8 weeks is very young for these pups... I hope you can figure out something that works for all of you! Please keep in mind that your pup will be comparable to a little baby... who needs and thrives on your love!


----------



## Charleysmom (Dec 6, 2011)

krandall said:


> Kodi has slept down stairs in his ex-pen with crate attached since we first brought him home 3 years ago. For the first two weeks, my son and I alternated sleeping on the couch near him, just to be a comforting presence. From that point on, he has slept downstairs and we sleep up. By now, he WANTS to sleep in his crate. He comes up and snuggles with us in the evening, but then he ASKS to be taken down to bed.
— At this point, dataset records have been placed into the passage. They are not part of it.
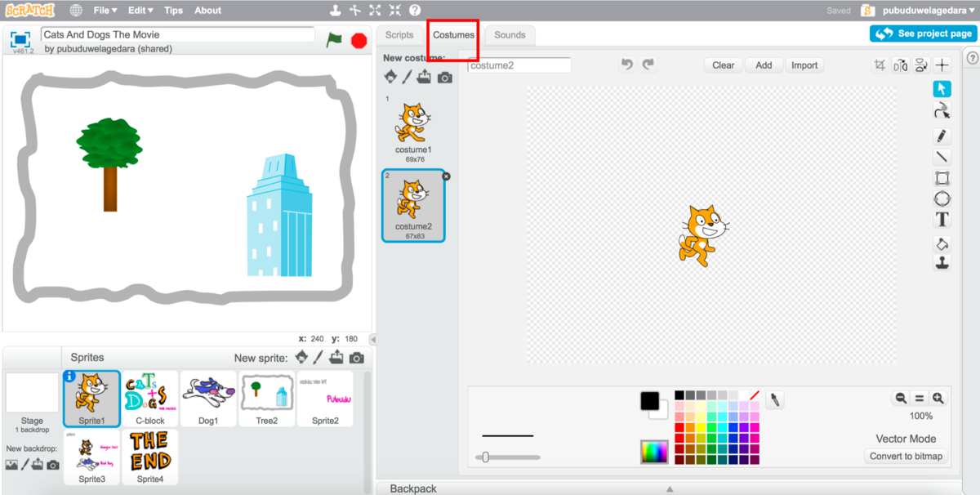Activate the eyedropper color picker
The height and width of the screenshot is (495, 980).
774,399
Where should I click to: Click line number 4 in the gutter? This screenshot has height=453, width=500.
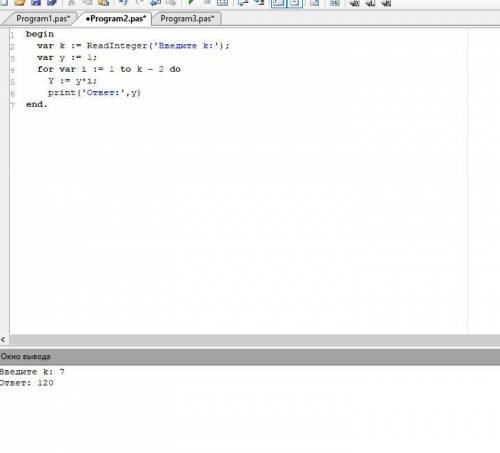12,70
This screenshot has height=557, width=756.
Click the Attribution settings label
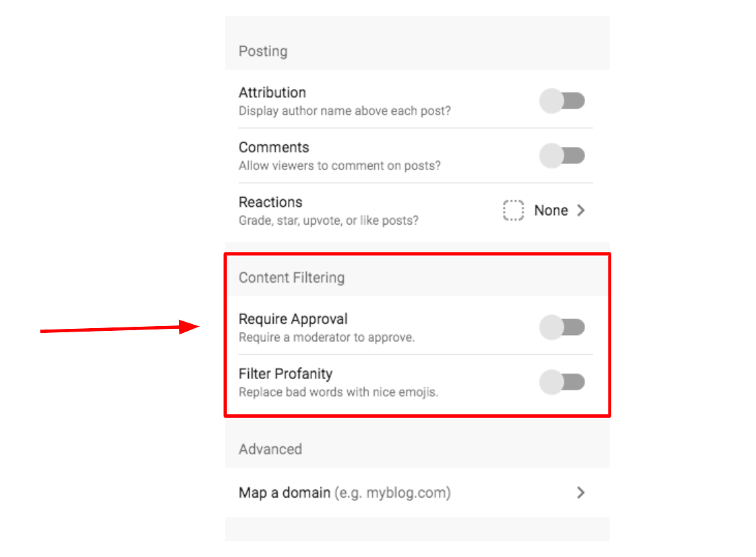click(x=272, y=92)
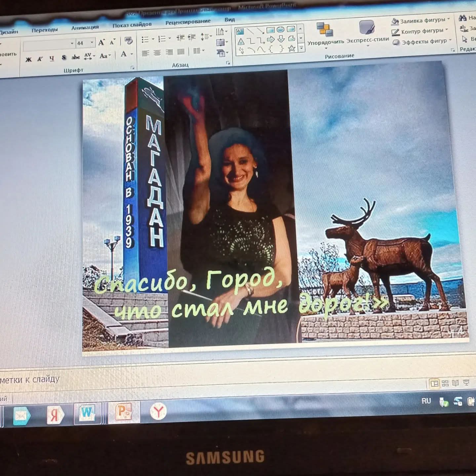Screen dimensions: 476x476
Task: Select the five-point star shape
Action: pos(292,49)
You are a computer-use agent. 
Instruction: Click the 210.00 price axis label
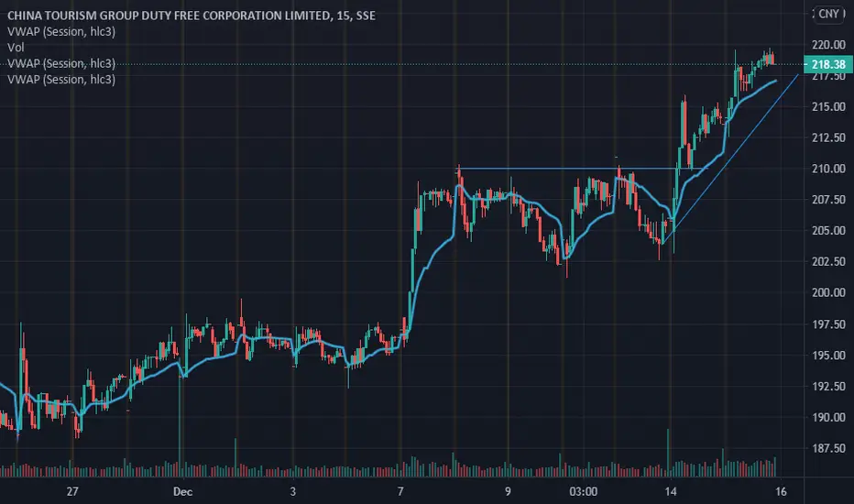828,169
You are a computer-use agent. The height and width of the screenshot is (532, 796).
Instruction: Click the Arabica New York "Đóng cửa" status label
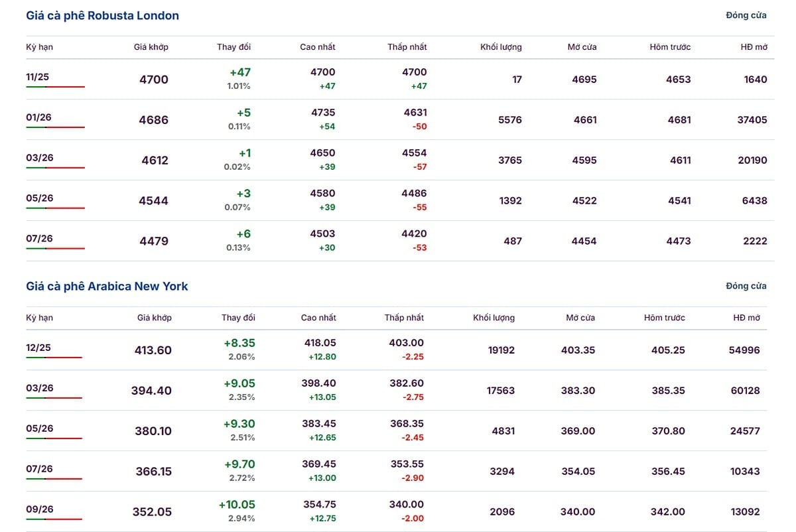click(746, 286)
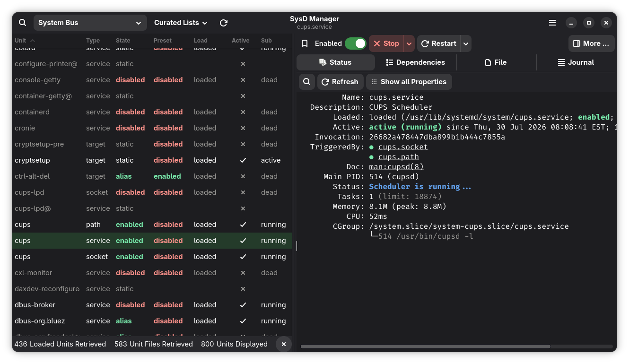
Task: Open the cups.socket link
Action: (x=403, y=147)
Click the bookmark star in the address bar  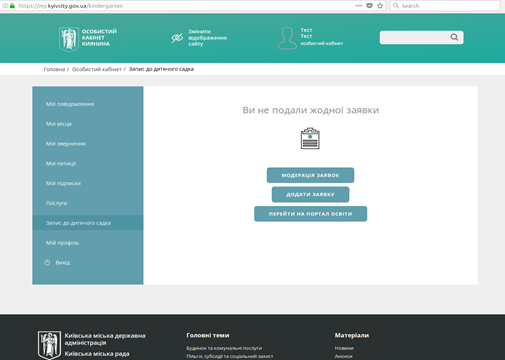coord(380,6)
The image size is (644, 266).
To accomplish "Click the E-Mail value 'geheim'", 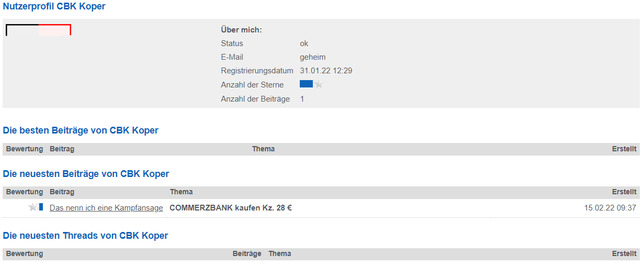I will 312,57.
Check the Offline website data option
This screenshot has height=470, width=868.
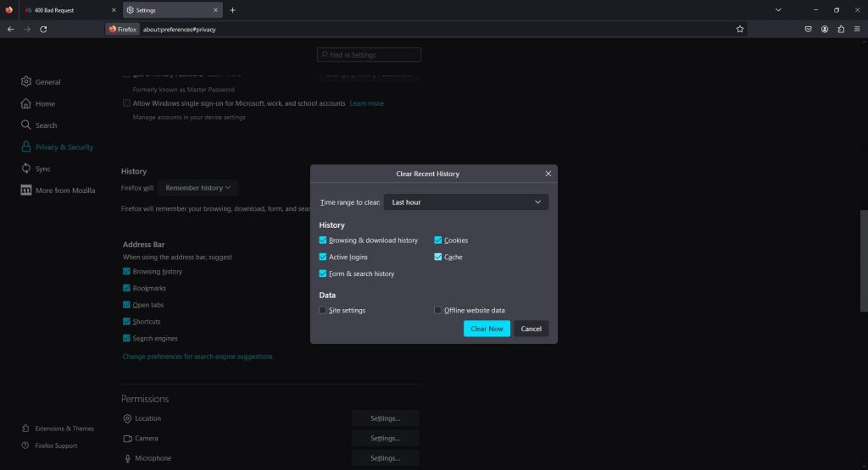coord(438,311)
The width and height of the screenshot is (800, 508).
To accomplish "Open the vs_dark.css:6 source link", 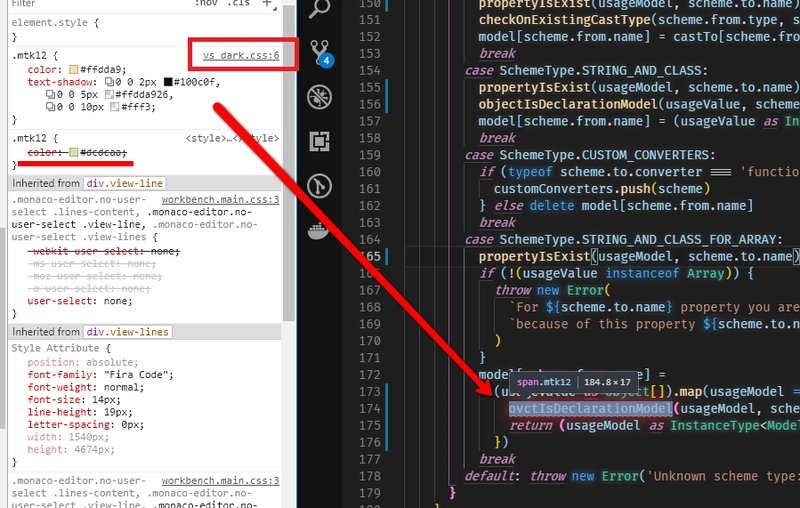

I've actually wondered if sleeping with/without affects the bond between me and Charley. He was sleeping with me for a while but then there was an "accident" and I haven't had him in the bed since. Sounds crazy but will he love me less or be unhappy either sleeping downstairs or in his crate by the bed? I'm wondering what the best option is. I read your message about not depriving doggie of water and since then, I have been concerned.


----------



## Charleysmom (Dec 6, 2011)

I put Charley in his crate on a chair next to the bed when he first came home. He had already slept in a crate and so he was used to it but I think it's good especially when your puppy first comes home to keep him as close to you as you can. I'm allergic to shedding dogs as well but have absolutely no problem with Charley. Anyway, since he's just left his own little family, it's even more important that he's near you his new family.


----------



## Ecf1216 (Jun 3, 2012)

Thank you all so much for your feedback! It sounds like the general consensus is to let the puppy sleep close to us, as I expected. But I'm glad to hear some of you have had success with your dog sleeping in another room. We will probably put him in his crate in the family room at bedtime and sleep near him on the couch for a few (?) nights. Then we'll try sleeping upstairs with him downstairs and see how it goes. I'm thinking it will be much easier to bring him into our room than it will be to move him out if it's not working!


----------



## lise (Sep 1, 2006)

*Sleeping*



Ecf1216 said:


> Thank you all so much for your feedback! It sounds like the general consensus is to let the puppy sleep close to us, as I expected. But I'm glad to hear some of you have had success with your dog sleeping in another room. We will probably put him in his crate in the family room at bedtime and sleep near him on the couch for a few (?) nights. Then we'll try sleeping upstairs with him downstairs and see how it goes. I'm thinking it will be much easier to bring him into our room than it will be to move him out if it's not working!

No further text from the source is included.